TSA union urges more funding
Protest outside Bush airport comes amid worker shortage
The union representing Transportation Security Administration officers picketed outside Bush Intercontinental Airport on Sunday, asking the government to increase funding for the agency that is facing a shortage of workers amid rising security demands.
“When you’re shortstaffed and you’ve got a limited number of people to work two or three positions, how are they going to help that mother that’s got three kids and trying to get on the plane?” said Cynthia Sanders, a union member and former transportation security officer. “We’re short-staffed. You did that to yourself, TSA — that wasn’t us.”
The small group of former officers who protested with Houston’s chapter of the American Federation of Government Employees union pushed for funding to hire an additional 6,000 workers.
The TSA has buckled down on security protocols in the wake of growing terror threats around the world. Coupled with high employee turnover and staff shortages, wait times in security checkpoints have grown longer, prompting irritation from airline passengers and congressional critics.
In some cases, security checkpoint lines have been so long that travelers have missed their flights, as happened to about 450 people at Chicago’s O’Hare International Airport on May 15.

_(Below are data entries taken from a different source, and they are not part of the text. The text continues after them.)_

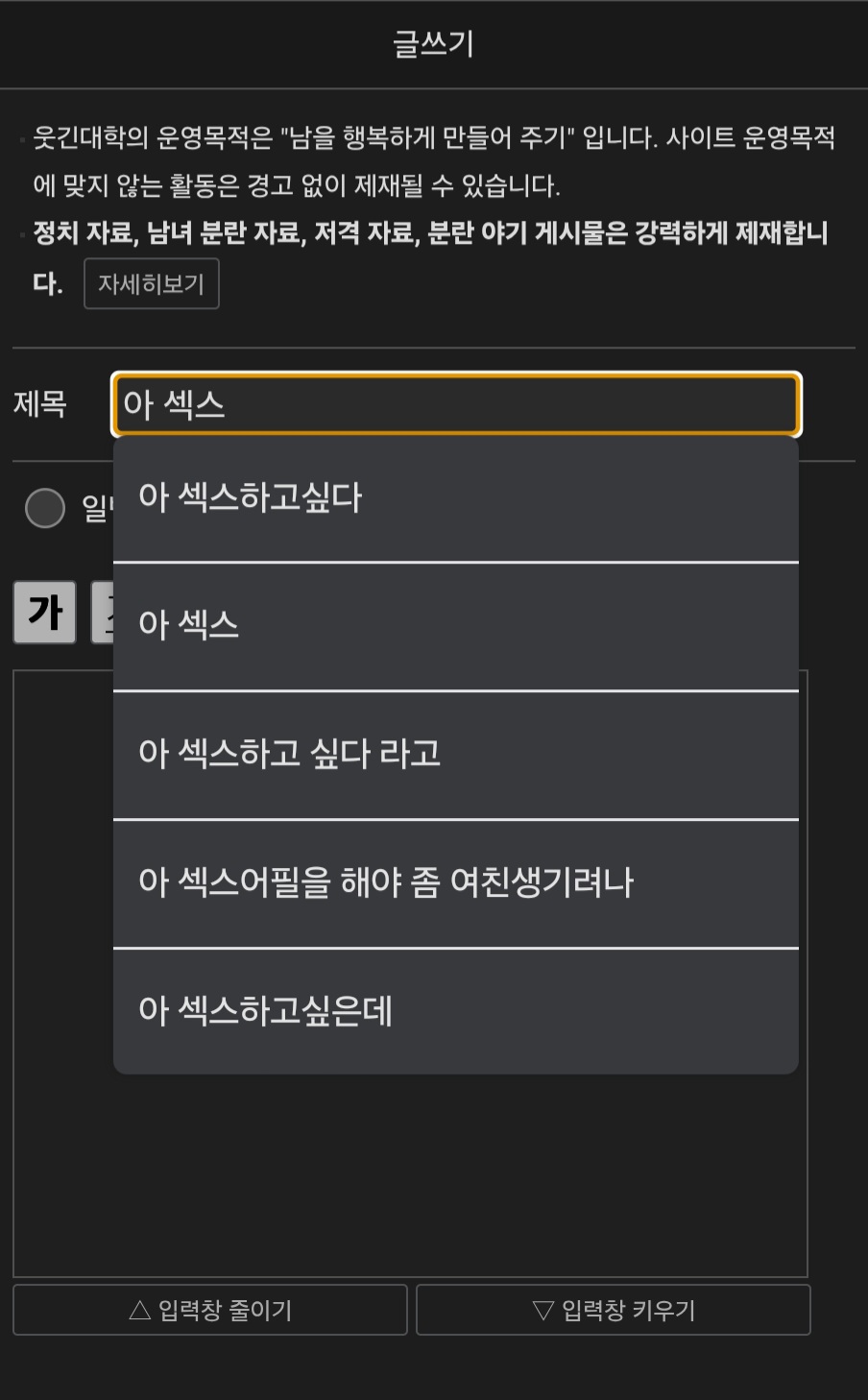The height and width of the screenshot is (1400, 868).
Task: Click the partially hidden button beside 가
Action: click(x=102, y=612)
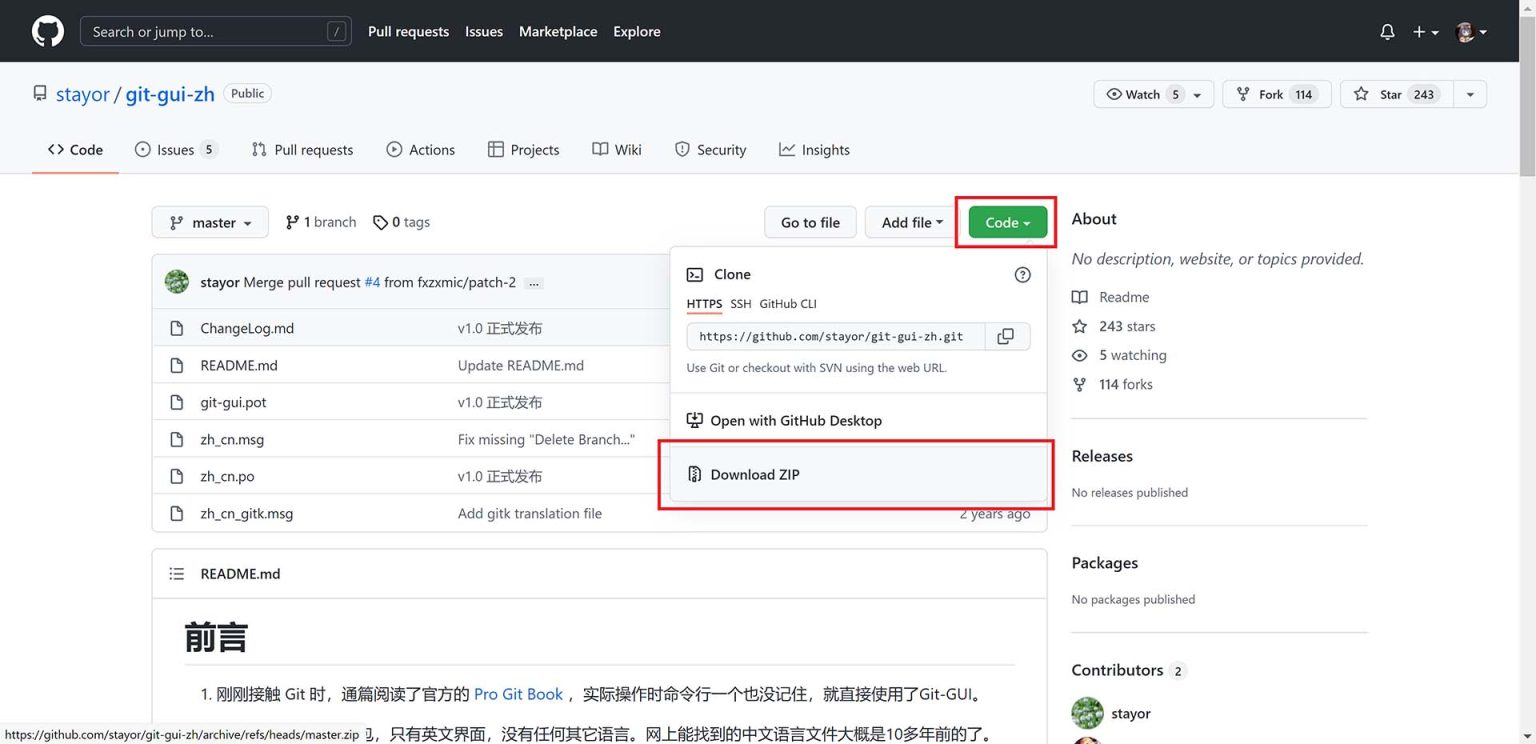Screen dimensions: 1536x744
Task: Click the file icon next to zh_cn.msg
Action: coord(179,439)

Since 2013, airports have employed fewer screeners while trying to accommodate 15 percent more passengers.
The Houston protest mirrored those held at airports across the country in recent weeks.
Timothy Harris, a 27-year-old former transportation security officer, said he thinks hiring more screeners would reduce the number of passengers frustrated with long wait times at security checkpoints.
“(The TSA is) living off the minimum,” Harris said. “You get people standing next to you and you’re doing your job, but they’re not moving. Frustration levels have escalated.”
TSA Administrator Peter Neffenger experienced a brief victory when he recently secured 1,600 posi-
tions that were in danger of being cut and got $8 million in congressional funding to hire 768 new screeners.
Neffenger was appointed to the agency last year after agency screeners failed a series of tests to detect potential security threats.
Because of congressional budget cuts, the nation’s airports employ about 5,000 fewer screeners than in 2011.
“That’s not enough, and that partly came through the misinterpretation of the budgeting process by my friends and colleagues in Congress,” Rep. Sheila Jackson Lee said. “We lost a lot of our individuals. That’s not good.”